3 thoughts on “Biz Mag Round Up”

  1. interesting thoughts on IAC. the mass of recognizable brands that they have is astounding.

    i think their recent acquisition of tripadvisor (travel content) shows that they are interested in wrapping up the whole search-find-obtain process that you’ve talked about previously.

    iac seems to do a lot of advertising for its properties on other portals, especially msn. Besides their own brand awareness, as you say, they are relying on pulling people to “find and obtain”.

    however, for their main online markets (travel & events), I don’t think that they are that weak in search.

    where do you go when you want to search for a flight?
    where do you go when you want to search for a restaurant or bar?
    Where do you go when you want to search for a local event?
    Where do you go when you to search for a hotel?
    where do you go when you want to search for concert tickets?
    Where do you go when you want to search for a potential date?

    I’d assume many people’s answers are:
    expedia or hotwire, citysearch, evite, hotels.com, ticketmaster or tickets.com, match.com. as you know, they are all IAC properties. They all have search capabilities for their content, and each of them possess the most complete content for their niche.

    Of course, those sites don’t have absolute brand awareness among all of their potential customers, but it is high. So, they are missing a portal or search engine when people that don’t know about those sites do a search.

    The question is, does the cost of acquiring those customers via banner advertising, text ads and other online marketing methods exceed the cost of purchasing and operating a portal/se. They have the cash. If it were cost effective to purchase a leading portal, what are they waiting for? Do they have relationships with existing portals that they would jeopardize?

    I’d think that ask.com would be ripe for IAC to pluck. Especially now that ask has several brands (myway, iwon, excite) of its own, and since they have their own search technology. With IAC’s ability to push traffic to its different properties, they could easily bring ask or any of those other portals to the next level.
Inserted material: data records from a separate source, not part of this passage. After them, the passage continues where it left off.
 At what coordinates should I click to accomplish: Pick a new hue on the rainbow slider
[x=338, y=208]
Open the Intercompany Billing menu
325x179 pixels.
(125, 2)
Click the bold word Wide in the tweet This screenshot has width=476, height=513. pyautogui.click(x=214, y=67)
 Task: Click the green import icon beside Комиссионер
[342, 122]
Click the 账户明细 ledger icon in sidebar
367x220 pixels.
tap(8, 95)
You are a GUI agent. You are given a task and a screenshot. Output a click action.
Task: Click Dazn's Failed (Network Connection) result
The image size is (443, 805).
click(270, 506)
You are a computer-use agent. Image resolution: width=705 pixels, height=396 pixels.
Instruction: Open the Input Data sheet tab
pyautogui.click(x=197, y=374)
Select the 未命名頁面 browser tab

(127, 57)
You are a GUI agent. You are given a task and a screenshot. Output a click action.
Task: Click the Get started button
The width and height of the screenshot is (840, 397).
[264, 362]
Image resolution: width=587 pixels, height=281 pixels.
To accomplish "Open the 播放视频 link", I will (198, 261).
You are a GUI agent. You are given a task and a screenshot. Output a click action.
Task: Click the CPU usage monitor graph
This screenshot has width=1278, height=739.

And after building a leading search engine through brut marketing force, they could preferentialy send traffic to their “obtain” properties.
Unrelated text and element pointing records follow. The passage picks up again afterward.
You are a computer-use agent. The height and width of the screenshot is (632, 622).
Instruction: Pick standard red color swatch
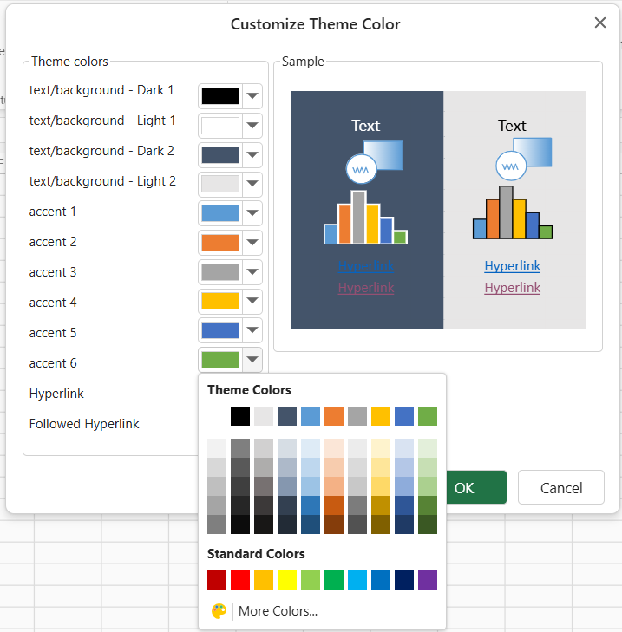click(240, 580)
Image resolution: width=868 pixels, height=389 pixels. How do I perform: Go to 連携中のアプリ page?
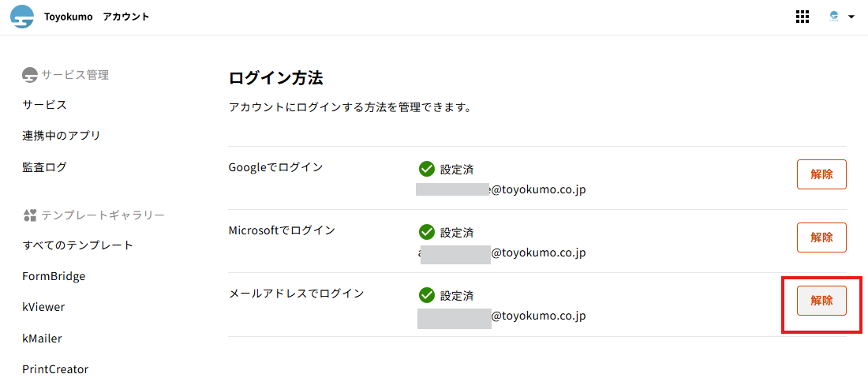(62, 136)

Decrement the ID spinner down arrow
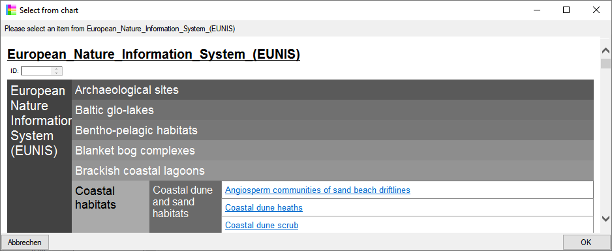tap(57, 73)
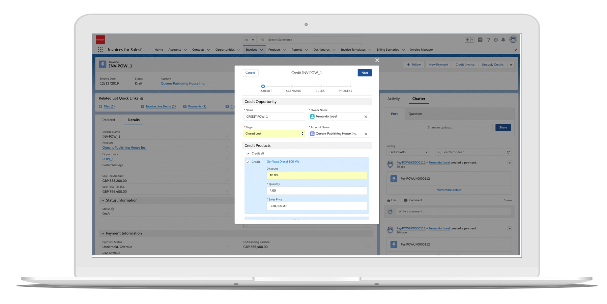607x304 pixels.
Task: Click the Setup gear icon
Action: (496, 40)
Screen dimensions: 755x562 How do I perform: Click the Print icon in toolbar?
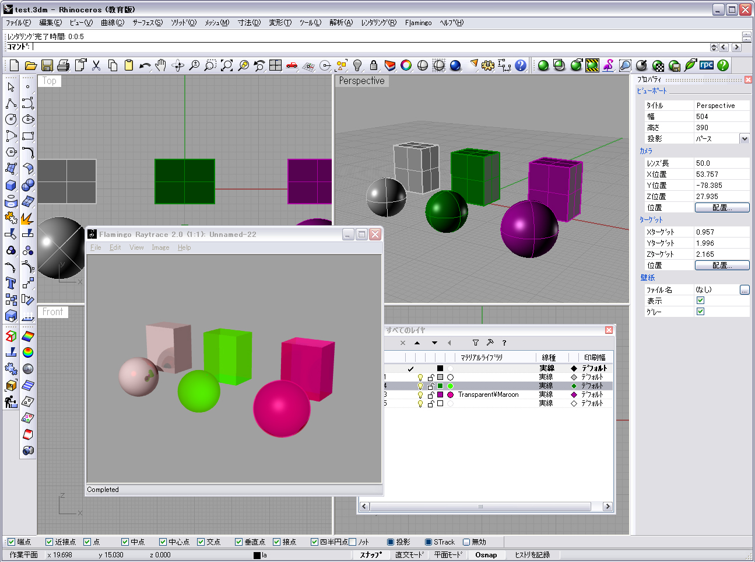[x=64, y=65]
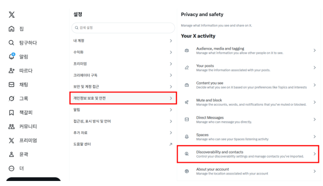Open the 윤곽 profile icon
323x186 pixels.
pyautogui.click(x=12, y=154)
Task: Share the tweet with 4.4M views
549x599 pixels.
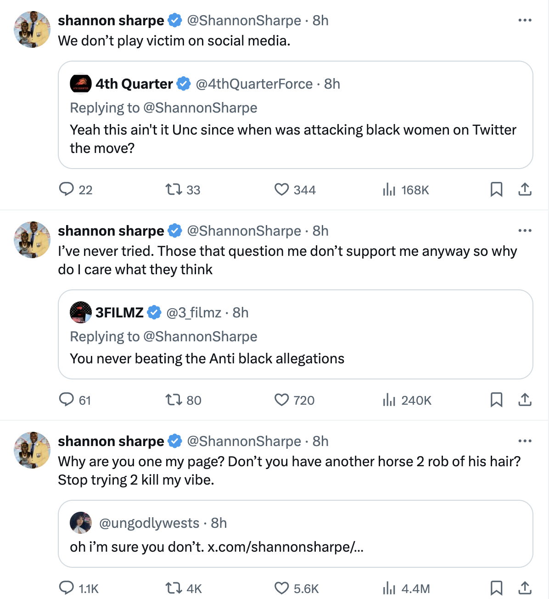Action: 525,588
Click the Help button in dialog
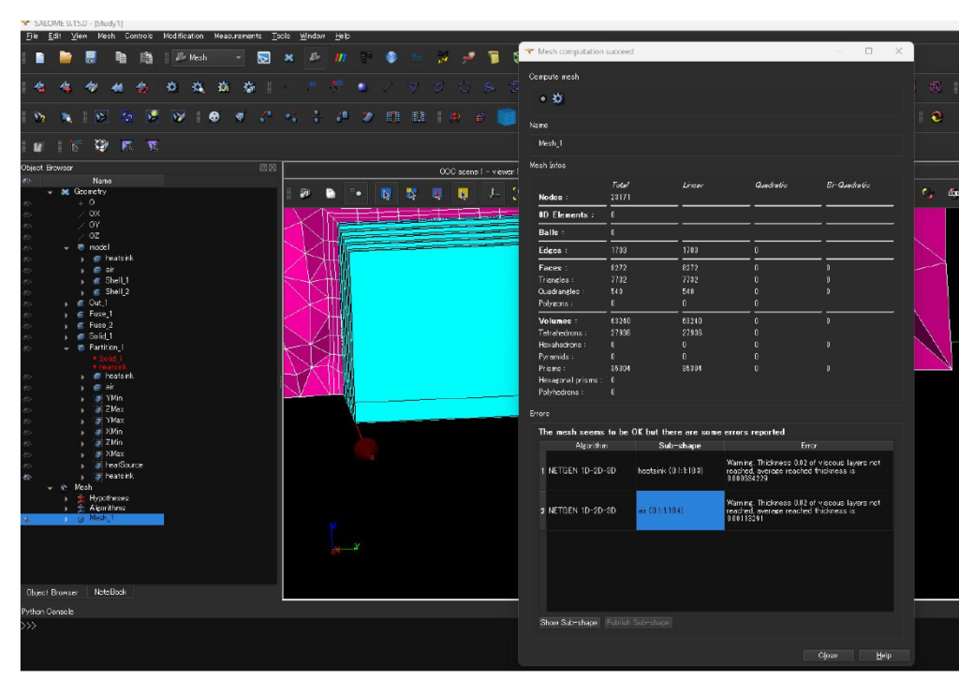This screenshot has width=959, height=680. 882,656
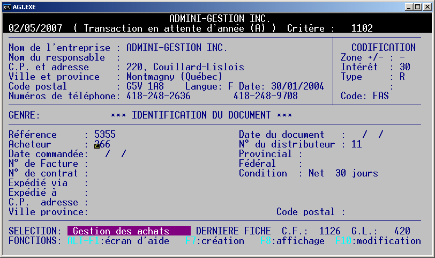
Task: Click the F7 création function
Action: 214,241
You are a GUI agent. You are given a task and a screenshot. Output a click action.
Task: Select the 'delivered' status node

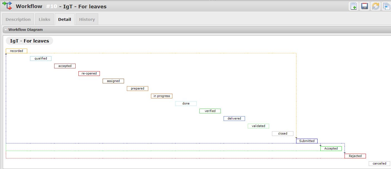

  2. I have to agree with Peter and John: IAC is different from, and possibly lesser than, the other major net heavyweights because it’s failed to create “portal power.” (Or in other words, “failed to knit all its properties together with search.”)
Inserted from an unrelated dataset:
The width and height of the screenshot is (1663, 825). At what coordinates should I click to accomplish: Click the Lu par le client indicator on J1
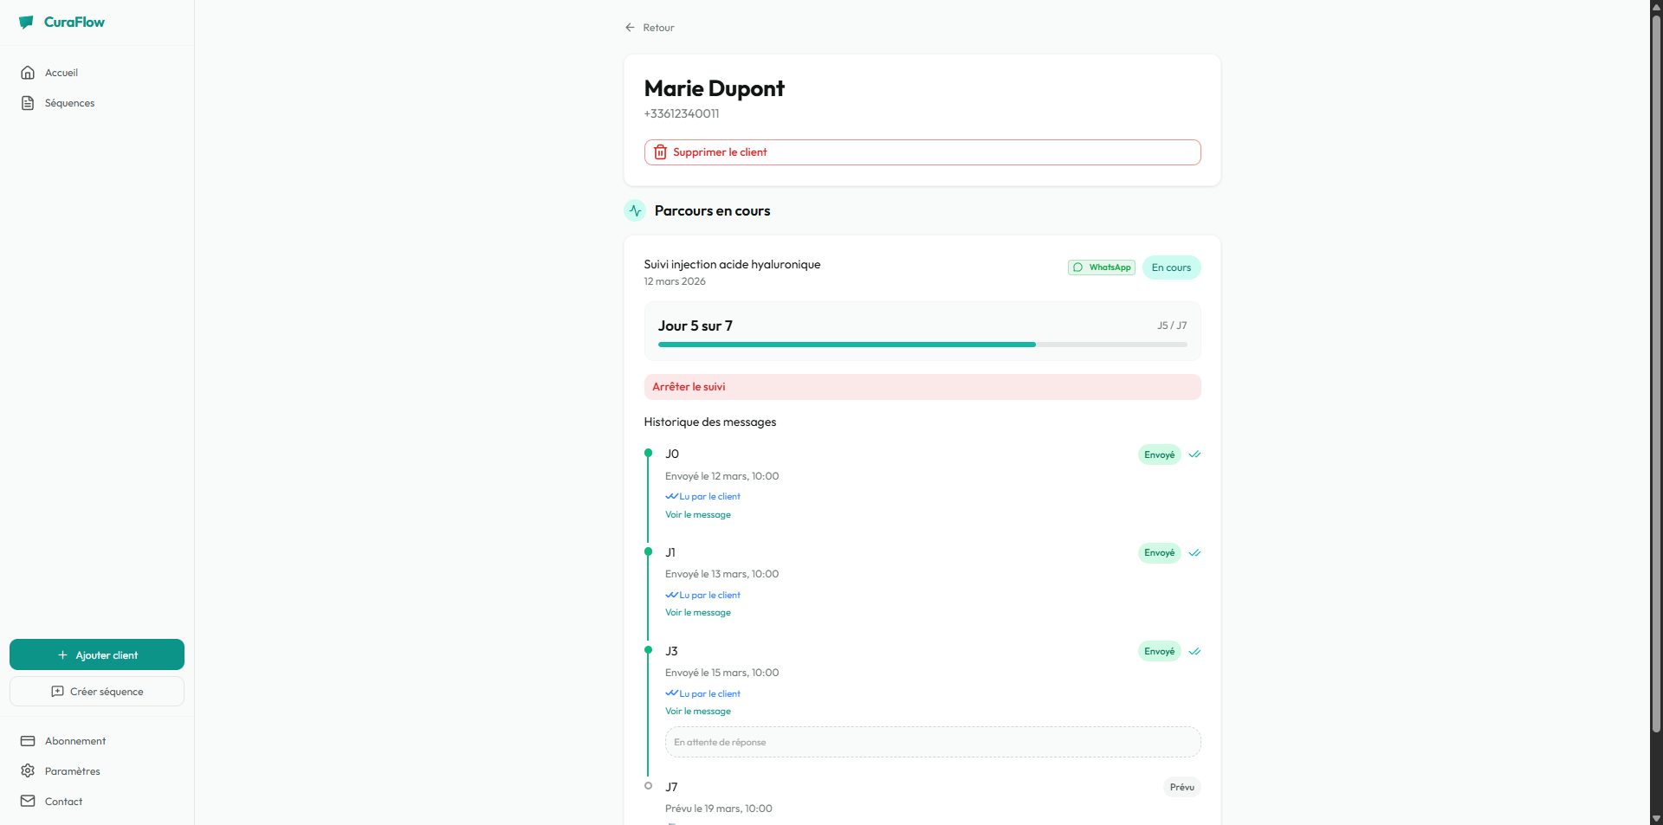(x=702, y=595)
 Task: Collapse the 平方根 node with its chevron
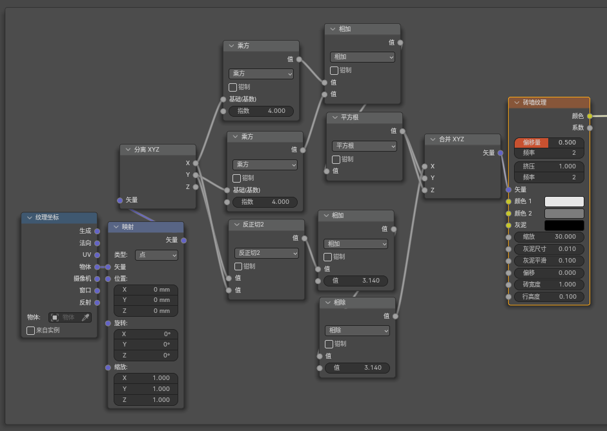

    It missed the Lycos opportunity, and perhaps that’s just as well. Ask Jeeves is a strong brand that has unifying power and could be another piece of the IAC puzzle. Besides which, they’re the only major search property that’s left on the table, and their apparently inflated stock price reflects how attractive they might be to certain suitors at present.

    The bonus to the public and to search junkies at large, in the midst of a deep-pocketed conglomerate, the Ask Jeeves/Teoma search division could actually settle in for a long-term process of doing what we hoped Jeeves would do in the first place: build a better search engine!! … a really different, really intuitive way of searching that’s helpful to the average consumer.

  3. I read the Fortune piece. It pretty much missed the whole boat. Barry has been talking about synergies for some time — years. It’s his whole investment strategy.What’s a lot more interesting is how he has set his relationships, the power he holds specifically over the travel industry (the rest of it is mostly icing on the cake) and how that industry is desperately trying to fight back.